TO DO
Transcribe exactly each line of the entries, from the opening line to the line with "You are a computer-use agent. Image resolution: width=1080", with both of those lines included.

INFORMATION GIVEN
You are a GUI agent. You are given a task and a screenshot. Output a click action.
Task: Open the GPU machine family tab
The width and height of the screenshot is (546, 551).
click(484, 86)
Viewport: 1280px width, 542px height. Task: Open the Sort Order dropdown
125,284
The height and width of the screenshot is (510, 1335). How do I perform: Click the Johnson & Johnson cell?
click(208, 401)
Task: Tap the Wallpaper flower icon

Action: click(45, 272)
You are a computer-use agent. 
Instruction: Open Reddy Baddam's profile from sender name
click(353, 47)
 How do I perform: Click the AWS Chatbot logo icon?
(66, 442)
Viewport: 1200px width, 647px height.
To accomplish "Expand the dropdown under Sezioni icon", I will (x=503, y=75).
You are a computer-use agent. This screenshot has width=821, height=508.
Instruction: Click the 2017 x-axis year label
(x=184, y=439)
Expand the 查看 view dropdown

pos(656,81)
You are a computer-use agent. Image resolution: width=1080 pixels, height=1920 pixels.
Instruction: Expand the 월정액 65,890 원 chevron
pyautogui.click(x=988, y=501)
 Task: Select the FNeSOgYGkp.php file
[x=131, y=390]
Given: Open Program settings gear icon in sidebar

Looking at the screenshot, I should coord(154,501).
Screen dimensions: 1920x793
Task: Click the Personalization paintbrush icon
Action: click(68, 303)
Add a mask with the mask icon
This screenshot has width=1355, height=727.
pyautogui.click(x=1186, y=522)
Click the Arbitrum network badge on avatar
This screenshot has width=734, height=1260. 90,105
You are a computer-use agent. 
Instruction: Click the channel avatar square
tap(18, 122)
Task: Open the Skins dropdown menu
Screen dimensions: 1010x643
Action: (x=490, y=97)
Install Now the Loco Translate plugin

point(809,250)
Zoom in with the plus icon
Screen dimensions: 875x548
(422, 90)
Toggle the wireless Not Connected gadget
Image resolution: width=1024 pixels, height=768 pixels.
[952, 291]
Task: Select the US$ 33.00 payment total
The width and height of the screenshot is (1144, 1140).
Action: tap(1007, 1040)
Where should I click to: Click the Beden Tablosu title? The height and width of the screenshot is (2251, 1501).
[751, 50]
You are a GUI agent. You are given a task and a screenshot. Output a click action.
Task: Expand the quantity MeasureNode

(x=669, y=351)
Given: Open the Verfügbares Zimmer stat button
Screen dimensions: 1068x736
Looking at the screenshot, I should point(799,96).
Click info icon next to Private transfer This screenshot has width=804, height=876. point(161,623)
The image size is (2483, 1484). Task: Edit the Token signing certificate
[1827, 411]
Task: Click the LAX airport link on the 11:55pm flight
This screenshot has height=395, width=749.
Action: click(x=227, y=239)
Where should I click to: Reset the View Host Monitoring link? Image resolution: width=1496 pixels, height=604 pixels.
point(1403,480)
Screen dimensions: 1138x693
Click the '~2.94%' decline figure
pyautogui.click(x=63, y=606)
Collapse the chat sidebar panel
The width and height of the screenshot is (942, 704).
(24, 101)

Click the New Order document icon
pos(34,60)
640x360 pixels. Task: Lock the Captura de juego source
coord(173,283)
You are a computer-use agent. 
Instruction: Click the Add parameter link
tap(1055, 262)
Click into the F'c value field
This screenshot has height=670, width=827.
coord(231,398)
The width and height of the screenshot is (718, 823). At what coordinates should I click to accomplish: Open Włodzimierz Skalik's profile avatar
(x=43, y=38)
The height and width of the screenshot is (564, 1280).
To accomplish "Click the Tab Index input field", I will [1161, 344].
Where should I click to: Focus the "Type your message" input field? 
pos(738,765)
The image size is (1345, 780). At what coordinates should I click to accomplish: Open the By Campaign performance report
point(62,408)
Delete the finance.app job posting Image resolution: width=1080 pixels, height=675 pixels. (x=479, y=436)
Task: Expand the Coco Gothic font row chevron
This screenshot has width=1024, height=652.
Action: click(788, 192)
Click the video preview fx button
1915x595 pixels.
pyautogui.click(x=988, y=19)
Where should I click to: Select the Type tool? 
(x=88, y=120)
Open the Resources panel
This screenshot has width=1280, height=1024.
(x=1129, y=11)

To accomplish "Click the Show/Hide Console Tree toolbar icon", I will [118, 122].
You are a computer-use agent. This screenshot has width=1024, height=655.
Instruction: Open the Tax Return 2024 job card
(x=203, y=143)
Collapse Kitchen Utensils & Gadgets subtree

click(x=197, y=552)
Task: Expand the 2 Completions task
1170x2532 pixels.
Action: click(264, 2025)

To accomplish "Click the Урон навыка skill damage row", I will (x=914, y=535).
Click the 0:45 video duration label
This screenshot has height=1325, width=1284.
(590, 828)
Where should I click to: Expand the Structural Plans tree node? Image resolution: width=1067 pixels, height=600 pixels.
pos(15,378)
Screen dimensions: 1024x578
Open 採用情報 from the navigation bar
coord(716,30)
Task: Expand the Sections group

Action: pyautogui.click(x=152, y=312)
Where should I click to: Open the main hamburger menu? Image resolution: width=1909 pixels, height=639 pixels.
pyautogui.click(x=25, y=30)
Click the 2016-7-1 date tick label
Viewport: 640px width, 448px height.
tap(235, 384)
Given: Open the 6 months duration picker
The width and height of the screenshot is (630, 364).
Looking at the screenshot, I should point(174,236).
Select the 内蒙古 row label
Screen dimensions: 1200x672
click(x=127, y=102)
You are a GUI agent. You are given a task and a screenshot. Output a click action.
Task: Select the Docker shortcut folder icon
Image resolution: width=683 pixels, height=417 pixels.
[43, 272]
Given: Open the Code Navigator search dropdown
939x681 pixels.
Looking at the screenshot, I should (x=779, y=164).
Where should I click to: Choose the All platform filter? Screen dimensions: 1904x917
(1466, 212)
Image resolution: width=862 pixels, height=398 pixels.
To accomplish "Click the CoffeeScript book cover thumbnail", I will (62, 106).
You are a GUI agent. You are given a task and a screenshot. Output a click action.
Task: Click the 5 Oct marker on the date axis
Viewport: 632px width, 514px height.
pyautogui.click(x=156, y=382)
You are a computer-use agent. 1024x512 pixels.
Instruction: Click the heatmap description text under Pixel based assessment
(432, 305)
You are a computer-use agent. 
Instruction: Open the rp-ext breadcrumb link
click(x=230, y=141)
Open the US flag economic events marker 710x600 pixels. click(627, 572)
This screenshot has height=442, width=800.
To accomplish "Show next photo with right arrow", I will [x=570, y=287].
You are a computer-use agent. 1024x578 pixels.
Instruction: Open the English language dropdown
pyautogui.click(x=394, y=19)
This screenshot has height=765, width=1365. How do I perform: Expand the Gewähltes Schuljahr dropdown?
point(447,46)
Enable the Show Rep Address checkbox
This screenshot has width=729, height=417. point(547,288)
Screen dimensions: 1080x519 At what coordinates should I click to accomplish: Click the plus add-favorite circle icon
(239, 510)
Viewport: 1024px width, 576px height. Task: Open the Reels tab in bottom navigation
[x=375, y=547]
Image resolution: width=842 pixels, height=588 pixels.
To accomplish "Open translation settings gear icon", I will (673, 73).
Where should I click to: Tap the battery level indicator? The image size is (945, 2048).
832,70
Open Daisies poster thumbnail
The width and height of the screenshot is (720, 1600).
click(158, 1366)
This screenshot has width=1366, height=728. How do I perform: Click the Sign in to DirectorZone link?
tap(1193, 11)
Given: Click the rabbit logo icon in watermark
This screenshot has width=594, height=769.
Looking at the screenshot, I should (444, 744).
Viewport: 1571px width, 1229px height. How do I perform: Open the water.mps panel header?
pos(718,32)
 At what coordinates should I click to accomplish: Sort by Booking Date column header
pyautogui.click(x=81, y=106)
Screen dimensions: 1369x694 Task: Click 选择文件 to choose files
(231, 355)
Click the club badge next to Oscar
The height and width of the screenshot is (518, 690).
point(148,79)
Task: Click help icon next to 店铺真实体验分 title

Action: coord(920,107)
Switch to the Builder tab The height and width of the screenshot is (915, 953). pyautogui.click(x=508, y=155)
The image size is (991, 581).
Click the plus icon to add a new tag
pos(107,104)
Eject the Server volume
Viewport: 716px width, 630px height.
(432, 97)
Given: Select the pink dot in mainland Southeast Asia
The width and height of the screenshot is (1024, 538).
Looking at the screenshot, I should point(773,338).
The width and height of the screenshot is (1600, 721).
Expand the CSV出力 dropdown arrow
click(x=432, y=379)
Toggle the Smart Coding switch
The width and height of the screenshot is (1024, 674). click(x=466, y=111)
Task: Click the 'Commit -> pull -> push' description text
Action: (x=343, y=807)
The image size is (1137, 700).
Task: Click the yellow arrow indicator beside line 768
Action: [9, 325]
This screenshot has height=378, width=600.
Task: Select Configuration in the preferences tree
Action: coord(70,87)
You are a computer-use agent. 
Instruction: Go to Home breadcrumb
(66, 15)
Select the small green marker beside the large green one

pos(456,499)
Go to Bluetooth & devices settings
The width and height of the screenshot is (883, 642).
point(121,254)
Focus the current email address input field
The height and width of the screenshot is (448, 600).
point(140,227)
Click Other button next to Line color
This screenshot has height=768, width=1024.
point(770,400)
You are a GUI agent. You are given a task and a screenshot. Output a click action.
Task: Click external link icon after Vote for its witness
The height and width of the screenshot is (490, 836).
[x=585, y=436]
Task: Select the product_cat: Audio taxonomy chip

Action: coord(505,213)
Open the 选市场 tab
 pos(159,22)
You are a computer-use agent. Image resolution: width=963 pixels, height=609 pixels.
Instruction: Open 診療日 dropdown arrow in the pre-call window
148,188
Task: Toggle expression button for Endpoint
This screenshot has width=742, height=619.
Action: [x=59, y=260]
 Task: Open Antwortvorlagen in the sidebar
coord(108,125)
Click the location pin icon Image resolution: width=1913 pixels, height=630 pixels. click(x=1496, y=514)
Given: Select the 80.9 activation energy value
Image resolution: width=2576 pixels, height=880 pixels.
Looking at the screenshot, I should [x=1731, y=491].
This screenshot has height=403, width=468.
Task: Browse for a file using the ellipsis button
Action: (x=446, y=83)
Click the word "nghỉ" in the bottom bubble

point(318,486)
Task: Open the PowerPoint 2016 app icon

ANSWER TO THIS PROBLEM
You are a GUI agent. You are given a task and a screenshot. Output a click action.
Task: Open the GPU machine family tab
The width and height of the screenshot is (546, 551).
click(484, 86)
Viewport: 1280px width, 542px height. Task: Open the Sort Order dropdown
125,284
The height and width of the screenshot is (510, 1335). How do I perform: Click the Johnson & Johnson cell?
click(208, 401)
Task: Tap the Wallpaper flower icon

Action: click(45, 272)
You are a computer-use agent. 
Instruction: Open Reddy Baddam's profile from sender name
click(353, 47)
 How do I perform: Click the AWS Chatbot logo icon?
(66, 442)
Viewport: 1200px width, 647px height.
To accomplish "Expand the dropdown under Sezioni icon", I will (x=503, y=75).
You are a computer-use agent. This screenshot has width=821, height=508.
Instruction: Click the 2017 x-axis year label
(x=184, y=439)
Expand the 查看 view dropdown

pos(656,81)
You are a computer-use agent. Image resolution: width=1080 pixels, height=1920 pixels.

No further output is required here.